Saving the national carrier - a rejoinder


Guwan Seeya has responded to my request to name a single active or retired pilot in Sri Lanka with a professional track record comparable to that of Carsten Sphor, Chairman, and CEO of Lufthansa. He has provided details of an edited example of a CV of an unnamed brother pilot. (‘Saving the national carrier’ - The Island of January 10, 2018).

Details of the edited CV provided contain decades of experience as a pilot, flight instructor, pilot trainer, aircraft accident investigator and work related to civil aviation authority. It is unclear if the Master of Technology qualification from Swinburne University in Australia was a degree course or one of those courses lasting a few weeks. Airline managerial experience is limited to Flight Operations, when pilots divide their time between a part-time desk job and minimum flying time to maintain their flying license.

The owner of the CV does not possess any experience in Finance, Human Resources (divisional and not limited to tech crew), Sales, Marketing, Engineering or any other discipline within or outside the airline industry.

On the other hand, Sphor, having qualified and worked for several years as a pilot, gave up flying and completed a management training programme at Deutsche Aerospace AG. After that, he spent over 20 years in Central Recruitment, European Regional Partnerships, Alliances and Cooperations, Hub Management, Cabin Crew and HR Affairs and CEO of Lufthansa Cargo, before his promotion as Chairman of the Executive Board and CEO of Lufthansa AG.

I dare say, Sphor would not have been promoted to the top twin positions, had he not given up his flying career and received training, exposure and experience in other areas in the airline business.

The proof of the pudding is in the eating of it. Under Sphor’s Chairmanship and direction as CEO, Lufthansa turned in a net profit of Euro 1.78 billion (USD 1.90 billion) in 2016, up 4.6% from the previous year.
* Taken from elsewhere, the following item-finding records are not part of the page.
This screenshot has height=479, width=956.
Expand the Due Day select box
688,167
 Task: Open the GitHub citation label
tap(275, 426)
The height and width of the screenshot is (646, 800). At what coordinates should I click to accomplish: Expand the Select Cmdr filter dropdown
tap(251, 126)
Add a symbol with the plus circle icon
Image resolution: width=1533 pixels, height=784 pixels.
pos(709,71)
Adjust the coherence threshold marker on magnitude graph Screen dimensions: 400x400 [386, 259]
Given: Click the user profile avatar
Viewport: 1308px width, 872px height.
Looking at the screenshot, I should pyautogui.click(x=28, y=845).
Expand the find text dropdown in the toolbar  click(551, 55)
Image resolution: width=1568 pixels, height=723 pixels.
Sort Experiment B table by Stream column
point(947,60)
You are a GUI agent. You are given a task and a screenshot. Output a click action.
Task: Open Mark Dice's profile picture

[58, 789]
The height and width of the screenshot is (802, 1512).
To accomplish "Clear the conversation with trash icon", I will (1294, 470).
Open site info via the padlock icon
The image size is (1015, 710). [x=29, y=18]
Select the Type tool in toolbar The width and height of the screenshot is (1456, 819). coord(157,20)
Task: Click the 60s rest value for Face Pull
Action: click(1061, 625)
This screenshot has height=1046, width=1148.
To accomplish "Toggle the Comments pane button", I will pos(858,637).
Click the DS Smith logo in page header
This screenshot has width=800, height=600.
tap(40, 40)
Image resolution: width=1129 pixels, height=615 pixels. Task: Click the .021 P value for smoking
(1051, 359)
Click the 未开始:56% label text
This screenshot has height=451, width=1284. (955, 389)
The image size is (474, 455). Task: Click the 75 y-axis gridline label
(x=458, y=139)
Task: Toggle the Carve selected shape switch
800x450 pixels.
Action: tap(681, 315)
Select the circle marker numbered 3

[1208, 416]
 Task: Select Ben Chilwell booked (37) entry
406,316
There are several ‘baked at home’ pilots with credentials similar to the edited example. One of them left for Singapore after being dismissed for failing to account for thousands of dollars in travel advances taken from Air Lanka. Another joined Singapore Airlines, failed a subsequent half yearly base check, returned home and rejoined SriLankan Airlines after the former Chairman, his school mate, waived the type rating costs applicable to others. Such types generally make disastrous corporate leaders.

Another ‘baked at home’ pilot operated an Air Ceylon flight to Singapore and joined another airline leaving the aircraft and passengers stranded, till another captain was flown from Colombo to operate the flight. Such are the credentials of the worthy, the ‘pilot lobby’, according to him, supposedly managed to ‘have appointed’ to head the national carrier in 1979.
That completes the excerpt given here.